Hystopia

In an alternative version of American history, JFK is in his third term as President, Michigan is basically one huge fiery riot, and the government is subjecting soldiers returning from Vietnam to experimental psychological treatment. Reenactments of their traumas are resulting in a loss of memory of any of the traumatic events; for some, who went to war with childhood friends, this includes large gaps in their memories over the course of a lifetime. Meanwhile, one failed experiment, known as Rake, has embarked on a killing spree, dragging along a psychologically damaged young woman, Meg, whose boyfriend was killed in Vietnam.

If that sounds complicated, the actual plot involves another overlay of fiction: the “real” world of the novel is an alternative history, in which the “novelist”, who subsequently commits suicide, invents yet another alternative world; in that world, his sister Meg is still alive and capable of rescue. The framework of the novel-within-a-novel includes statements by those who knew the siblings, compounding the effect created by the shifting versions of novelistic truth. Meanwhile, the memory loss and forced drugging of the survivors evokes the surreal experience of a generation of soldiers that returned from war to find a new world had created itself in their absence.

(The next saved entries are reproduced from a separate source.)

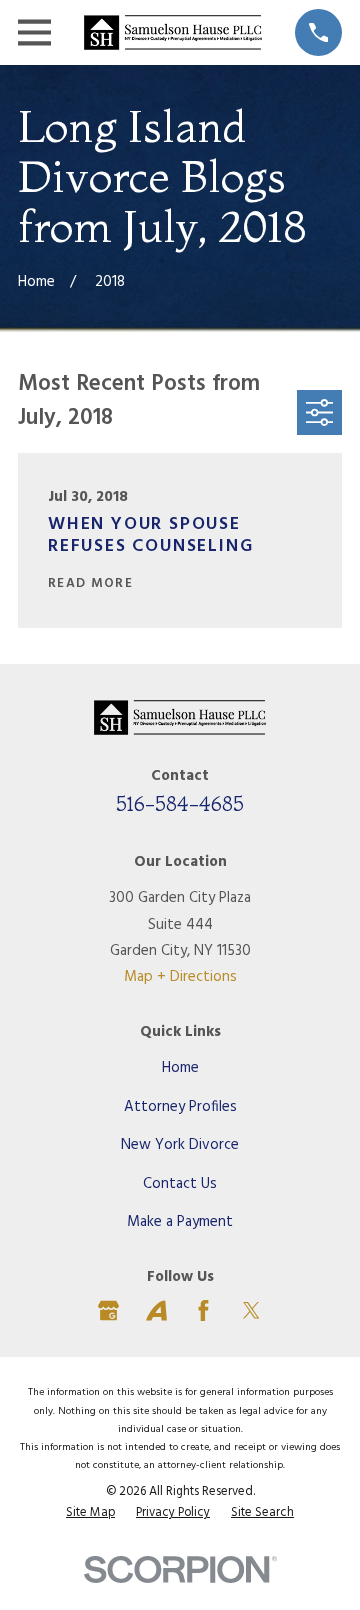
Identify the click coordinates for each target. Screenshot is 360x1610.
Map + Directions (180, 977)
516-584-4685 (180, 803)
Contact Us (180, 1184)
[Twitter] (251, 1310)
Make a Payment (180, 1222)
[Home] (173, 33)
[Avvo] (156, 1310)
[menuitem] (90, 1514)
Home (180, 1068)
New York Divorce (180, 1145)
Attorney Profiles (180, 1107)
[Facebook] (203, 1310)
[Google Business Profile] (108, 1310)
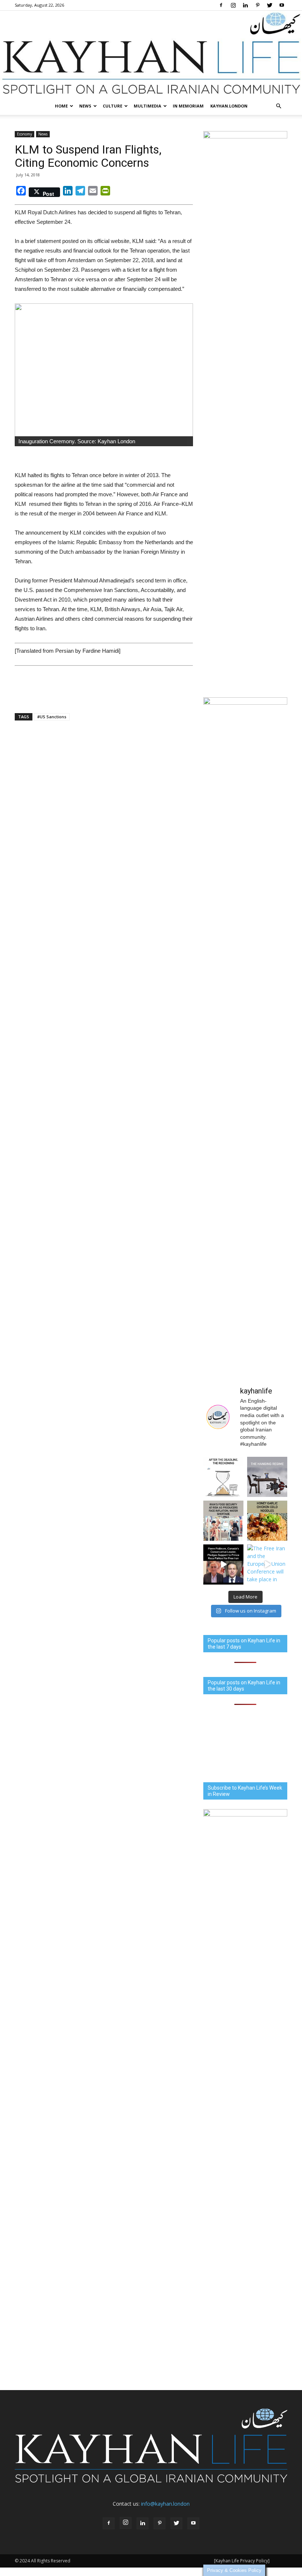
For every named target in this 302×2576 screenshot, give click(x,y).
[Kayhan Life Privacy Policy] (242, 2561)
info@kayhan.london (165, 2503)
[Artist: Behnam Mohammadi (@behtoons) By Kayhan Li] (223, 1477)
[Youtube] (281, 5)
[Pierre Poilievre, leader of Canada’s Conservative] (223, 1564)
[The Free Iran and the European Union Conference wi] (267, 1564)
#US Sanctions (51, 716)
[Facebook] (220, 5)
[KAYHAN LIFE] (151, 54)
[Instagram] (233, 5)
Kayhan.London (228, 106)
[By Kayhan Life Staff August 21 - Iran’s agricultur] (223, 1521)
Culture (112, 106)
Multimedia (147, 106)
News (85, 106)
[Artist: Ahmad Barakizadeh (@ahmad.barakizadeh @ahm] (267, 1477)
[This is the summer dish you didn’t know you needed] (267, 1521)
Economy (24, 134)
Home (61, 106)
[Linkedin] (245, 5)
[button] (278, 106)
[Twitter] (269, 5)
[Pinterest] (257, 5)
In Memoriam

Last year gave us The Sympathizer, an incredibly important Vietnam War book; Hystopia is possibly no less important, though from a completely different perspective. While some of its techniques may be a little obvious – the layering of historical narrative, for instance, and retrospective truth – it’s sufficiently original to earn forgiveness, and isn’t afraid to ask hard questions, the most significant of which is: what happens when an entire nation consciously chooses to forget its own trauma?